On Sat, Jun 04, 2011 at 11:15:53PM -0400, Nick Mathewson wrote:
On Thu, Jun 2, 2011 at 8:45 PM, Ian Goldberg iang@cs.uwaterloo.ca wrote:
Sorry this took so long. As usual, things got inserted ahead of it in the priority queue. :-p
Anyway, here's the client-side sibling proposal to the already-implemented 174. It cuts down time-to-first-byte for HTTP requests by 25 to 50 percent, so long as your SOCKS client (e.g. webfetch, polipo, etc.) is patched to support it. (With that kind of speedup, I think it's worth it.)
Added as proposal 181.
I'm a little worried about the robustness issue: currently, if an exit node refuses a BEGIN request (because of its exit policy typically) the Tor client will retry at another exit node. But if optimistic data is in use, it seems that the client's initial data will be lost, unless the client keeps a copy around to send to other exits as required.

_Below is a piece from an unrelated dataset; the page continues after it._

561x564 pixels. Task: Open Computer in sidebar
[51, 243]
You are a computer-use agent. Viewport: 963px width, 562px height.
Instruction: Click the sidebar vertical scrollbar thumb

That's a good point. Perhaps the latter is the right thing to do? That would be sort of a combination of what we do now and the above proposal: buffer the data (as we do now), but also send it (as the proposal). When you eventually receive the CONNECTED, flush anything in the buffer you've already sent. If you eventually receive END instead of CONNECTED, try another circuit, using the buffered data?
As for the application support matter, I wonder how hard it will be to actually get support. We're trying to phase out HTTP proxies in our bundles, so it seems we'd need to tweak browsers to send optimistically.
Don't we already modify the browser in the bundle? You need _something_ (either modifications to the browser or a privacy-aware proxy) to remove any application-level privacy leaks that might exist, right?